We are right to be highly skeptical about the facts as presented by conservative or government sources in Iran. We know, for instance, that freedom of the press is not exactly a value to the government of Iran. We also know all too well, from Iranian lesbian and gay people who are among us in many parts of the world, that the horrific treatment of homosexuality/gay/lesbian identity in Iran is legendary and extreme.

For years, IGLHRC has collected information about the conditions faced by LGBT people and people with HIV in 144 countries around the world, including Iran. Among our findings in Iran are:

- In April 1992, Dr.

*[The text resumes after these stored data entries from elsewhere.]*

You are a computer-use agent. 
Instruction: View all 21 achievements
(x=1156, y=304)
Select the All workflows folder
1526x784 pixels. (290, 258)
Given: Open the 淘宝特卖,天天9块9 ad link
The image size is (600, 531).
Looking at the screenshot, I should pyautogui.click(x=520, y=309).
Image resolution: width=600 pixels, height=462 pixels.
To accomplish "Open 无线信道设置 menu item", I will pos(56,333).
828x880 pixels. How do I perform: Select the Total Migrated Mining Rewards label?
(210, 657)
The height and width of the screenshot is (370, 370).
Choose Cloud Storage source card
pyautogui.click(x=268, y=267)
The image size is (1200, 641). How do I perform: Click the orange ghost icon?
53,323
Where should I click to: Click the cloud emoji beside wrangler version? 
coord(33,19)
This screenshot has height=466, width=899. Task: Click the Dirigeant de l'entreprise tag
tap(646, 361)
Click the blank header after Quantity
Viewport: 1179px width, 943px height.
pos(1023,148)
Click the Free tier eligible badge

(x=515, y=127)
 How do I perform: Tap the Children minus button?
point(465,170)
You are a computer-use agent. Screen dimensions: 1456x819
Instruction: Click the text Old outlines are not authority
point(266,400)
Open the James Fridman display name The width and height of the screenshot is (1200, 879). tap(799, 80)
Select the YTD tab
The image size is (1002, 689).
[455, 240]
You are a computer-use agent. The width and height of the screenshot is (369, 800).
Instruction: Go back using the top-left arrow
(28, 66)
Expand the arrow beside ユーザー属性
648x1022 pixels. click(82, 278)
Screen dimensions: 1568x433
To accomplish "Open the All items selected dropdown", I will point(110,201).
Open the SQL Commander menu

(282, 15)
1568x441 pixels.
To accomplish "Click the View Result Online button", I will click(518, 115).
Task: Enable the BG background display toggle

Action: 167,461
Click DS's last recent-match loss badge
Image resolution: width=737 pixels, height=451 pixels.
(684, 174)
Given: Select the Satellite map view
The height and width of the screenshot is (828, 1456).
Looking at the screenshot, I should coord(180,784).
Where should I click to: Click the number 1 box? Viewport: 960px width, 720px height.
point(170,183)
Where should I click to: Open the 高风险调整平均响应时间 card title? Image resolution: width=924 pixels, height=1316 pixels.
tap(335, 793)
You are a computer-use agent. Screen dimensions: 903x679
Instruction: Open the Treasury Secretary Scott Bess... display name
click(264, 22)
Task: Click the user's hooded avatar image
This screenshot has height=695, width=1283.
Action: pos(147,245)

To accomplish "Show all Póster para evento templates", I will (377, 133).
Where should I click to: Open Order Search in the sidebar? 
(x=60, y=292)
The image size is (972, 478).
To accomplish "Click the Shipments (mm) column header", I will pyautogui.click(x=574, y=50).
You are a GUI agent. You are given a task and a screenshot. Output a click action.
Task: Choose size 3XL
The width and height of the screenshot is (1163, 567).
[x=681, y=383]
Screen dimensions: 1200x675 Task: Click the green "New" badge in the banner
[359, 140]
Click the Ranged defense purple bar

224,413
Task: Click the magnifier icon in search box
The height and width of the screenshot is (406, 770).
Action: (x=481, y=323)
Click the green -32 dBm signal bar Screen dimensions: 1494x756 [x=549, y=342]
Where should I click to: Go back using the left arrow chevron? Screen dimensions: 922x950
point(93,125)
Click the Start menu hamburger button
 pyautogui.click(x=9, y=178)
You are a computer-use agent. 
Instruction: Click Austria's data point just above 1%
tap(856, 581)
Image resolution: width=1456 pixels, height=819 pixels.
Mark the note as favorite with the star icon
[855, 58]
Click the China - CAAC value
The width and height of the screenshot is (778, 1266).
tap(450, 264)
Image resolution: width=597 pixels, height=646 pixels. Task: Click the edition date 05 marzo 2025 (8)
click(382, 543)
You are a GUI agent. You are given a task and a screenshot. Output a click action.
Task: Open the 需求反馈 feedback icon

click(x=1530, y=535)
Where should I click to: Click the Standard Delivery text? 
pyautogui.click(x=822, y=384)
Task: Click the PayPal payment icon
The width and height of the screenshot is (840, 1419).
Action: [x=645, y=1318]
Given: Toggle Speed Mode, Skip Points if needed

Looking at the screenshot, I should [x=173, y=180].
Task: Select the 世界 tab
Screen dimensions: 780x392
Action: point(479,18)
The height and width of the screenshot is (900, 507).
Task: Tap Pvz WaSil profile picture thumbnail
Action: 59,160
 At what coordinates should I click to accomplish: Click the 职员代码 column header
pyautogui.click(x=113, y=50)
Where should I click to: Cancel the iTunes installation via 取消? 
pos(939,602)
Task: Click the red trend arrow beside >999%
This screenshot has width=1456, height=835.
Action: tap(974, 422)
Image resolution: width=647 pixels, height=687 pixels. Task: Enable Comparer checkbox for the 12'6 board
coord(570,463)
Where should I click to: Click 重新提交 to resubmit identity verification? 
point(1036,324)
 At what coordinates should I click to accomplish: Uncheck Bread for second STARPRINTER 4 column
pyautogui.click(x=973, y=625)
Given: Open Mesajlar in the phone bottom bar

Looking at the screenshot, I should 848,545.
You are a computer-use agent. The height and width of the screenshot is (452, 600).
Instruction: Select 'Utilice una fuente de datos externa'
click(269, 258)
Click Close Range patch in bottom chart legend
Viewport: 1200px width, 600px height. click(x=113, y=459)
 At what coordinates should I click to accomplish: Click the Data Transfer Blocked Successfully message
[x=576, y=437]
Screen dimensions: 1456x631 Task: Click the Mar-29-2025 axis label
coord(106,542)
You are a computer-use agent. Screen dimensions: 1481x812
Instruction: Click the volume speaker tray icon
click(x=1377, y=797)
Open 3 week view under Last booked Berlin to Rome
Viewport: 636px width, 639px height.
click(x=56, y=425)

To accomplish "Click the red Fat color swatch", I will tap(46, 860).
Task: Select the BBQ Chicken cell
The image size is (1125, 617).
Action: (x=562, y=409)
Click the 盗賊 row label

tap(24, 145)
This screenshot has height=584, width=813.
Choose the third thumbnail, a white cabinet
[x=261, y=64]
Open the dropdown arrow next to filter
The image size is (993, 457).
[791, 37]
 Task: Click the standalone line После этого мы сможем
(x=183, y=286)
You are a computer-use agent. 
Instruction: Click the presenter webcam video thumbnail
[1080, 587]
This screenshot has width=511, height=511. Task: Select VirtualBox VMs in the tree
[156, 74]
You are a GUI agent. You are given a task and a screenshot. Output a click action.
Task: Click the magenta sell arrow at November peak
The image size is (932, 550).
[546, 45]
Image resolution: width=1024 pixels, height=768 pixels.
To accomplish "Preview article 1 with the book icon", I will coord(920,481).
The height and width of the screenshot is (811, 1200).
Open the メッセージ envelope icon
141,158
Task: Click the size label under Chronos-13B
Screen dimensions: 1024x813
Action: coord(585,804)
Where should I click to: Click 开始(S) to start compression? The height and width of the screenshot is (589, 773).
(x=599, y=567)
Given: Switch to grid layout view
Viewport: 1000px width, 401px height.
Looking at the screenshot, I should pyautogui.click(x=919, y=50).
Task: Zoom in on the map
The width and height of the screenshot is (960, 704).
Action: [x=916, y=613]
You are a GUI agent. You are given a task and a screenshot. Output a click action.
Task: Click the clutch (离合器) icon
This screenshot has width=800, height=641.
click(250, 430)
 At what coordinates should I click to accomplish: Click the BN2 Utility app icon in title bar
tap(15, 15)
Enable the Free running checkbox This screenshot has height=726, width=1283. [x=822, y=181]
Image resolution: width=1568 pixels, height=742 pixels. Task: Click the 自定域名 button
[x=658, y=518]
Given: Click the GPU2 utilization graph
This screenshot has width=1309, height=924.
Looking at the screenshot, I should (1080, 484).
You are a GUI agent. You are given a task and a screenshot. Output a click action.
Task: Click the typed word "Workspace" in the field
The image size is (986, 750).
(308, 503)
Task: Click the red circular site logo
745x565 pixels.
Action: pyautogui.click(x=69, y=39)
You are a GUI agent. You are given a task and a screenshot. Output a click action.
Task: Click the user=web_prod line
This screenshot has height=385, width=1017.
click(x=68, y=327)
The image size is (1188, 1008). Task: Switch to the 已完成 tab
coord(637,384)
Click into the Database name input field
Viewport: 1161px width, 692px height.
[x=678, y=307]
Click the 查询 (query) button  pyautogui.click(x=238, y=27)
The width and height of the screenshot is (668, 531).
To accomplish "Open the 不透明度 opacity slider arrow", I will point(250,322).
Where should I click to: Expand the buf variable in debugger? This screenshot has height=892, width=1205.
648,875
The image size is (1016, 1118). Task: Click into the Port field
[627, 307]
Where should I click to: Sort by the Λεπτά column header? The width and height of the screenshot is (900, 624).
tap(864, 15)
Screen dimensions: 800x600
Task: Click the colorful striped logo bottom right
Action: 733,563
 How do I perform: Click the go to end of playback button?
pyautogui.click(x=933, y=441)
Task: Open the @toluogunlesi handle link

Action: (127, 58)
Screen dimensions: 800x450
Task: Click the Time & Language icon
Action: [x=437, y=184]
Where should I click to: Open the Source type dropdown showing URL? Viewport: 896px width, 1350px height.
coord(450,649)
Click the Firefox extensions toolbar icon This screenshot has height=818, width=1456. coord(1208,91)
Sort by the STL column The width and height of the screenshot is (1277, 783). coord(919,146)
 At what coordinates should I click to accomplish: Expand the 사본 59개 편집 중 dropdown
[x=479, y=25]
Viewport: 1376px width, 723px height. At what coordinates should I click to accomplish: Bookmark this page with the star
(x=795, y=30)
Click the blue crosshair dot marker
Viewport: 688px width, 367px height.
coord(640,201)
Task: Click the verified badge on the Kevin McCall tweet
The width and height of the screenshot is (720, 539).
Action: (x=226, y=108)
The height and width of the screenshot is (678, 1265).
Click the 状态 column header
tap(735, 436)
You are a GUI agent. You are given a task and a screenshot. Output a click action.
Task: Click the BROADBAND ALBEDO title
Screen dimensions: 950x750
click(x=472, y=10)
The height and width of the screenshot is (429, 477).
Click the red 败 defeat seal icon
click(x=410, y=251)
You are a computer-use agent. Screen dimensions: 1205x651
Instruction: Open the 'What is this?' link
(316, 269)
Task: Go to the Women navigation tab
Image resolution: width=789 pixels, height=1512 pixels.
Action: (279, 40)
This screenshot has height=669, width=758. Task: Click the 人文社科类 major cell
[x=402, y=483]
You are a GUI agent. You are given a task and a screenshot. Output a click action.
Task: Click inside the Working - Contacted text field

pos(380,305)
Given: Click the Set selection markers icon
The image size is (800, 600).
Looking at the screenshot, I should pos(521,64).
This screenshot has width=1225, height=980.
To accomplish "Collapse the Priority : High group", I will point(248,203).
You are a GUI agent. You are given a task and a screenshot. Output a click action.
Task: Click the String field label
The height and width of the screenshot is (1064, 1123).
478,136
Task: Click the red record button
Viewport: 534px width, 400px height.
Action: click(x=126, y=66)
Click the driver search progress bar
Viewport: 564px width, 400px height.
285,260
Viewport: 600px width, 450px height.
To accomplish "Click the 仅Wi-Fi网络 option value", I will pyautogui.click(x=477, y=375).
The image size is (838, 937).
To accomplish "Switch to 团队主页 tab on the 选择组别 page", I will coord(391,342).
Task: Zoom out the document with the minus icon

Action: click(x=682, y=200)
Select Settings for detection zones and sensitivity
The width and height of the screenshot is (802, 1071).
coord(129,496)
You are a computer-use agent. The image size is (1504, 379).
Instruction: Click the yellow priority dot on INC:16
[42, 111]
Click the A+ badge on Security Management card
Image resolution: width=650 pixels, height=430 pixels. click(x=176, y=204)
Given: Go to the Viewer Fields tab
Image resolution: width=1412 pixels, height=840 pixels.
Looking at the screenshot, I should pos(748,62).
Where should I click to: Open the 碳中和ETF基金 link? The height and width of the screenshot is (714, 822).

Ali Mozafarian, a Sunni Muslim leader in Fars province was executed in Shiraz. He was convicted of espionage, adultery and sodomy.

- On March 14, 1994, dissident writer Ali Akbar Saidi Sirjani was charged with offences ranging from espionage to homosexual improprieties.

- On Novemer 12, 1995, Mehdi Barazandeh was condemned to death by the Supreme Court of Iran for repeated acts of adultery and the "obscene act of sodomy." The Court?s decree was carried out by stoning.

- In an article entitled "Muslim Intolerance," published in the French daily, Le Monde, on January 24, 2002, the author, Sahebjam Freidoune wrote: "Between March 2001 and December 2001, 12 men, aged between 15 and 57, have also been stoned for homosexuality and sodomy. These public executions from another era, in which each [spectator] throws his stone, have taken place particularly in Salmas, Mourchekhort, Sari, Touyserkan and Mirjaveh. Sixteen men were killed by stoning between March 2000 and March 2001, and ten between March 1999 and March 2000."

" On May 13, 2003, Agence France Presse quotes a judiciary official in an article entitled Iranian beheaded, 8 hanged in wave of executions: 'An Iranian was beheaded in public and 8 others hanged for offences ranging from rape and murder to kidnapping women and girls, homosexual acts, sodomy and fornication'"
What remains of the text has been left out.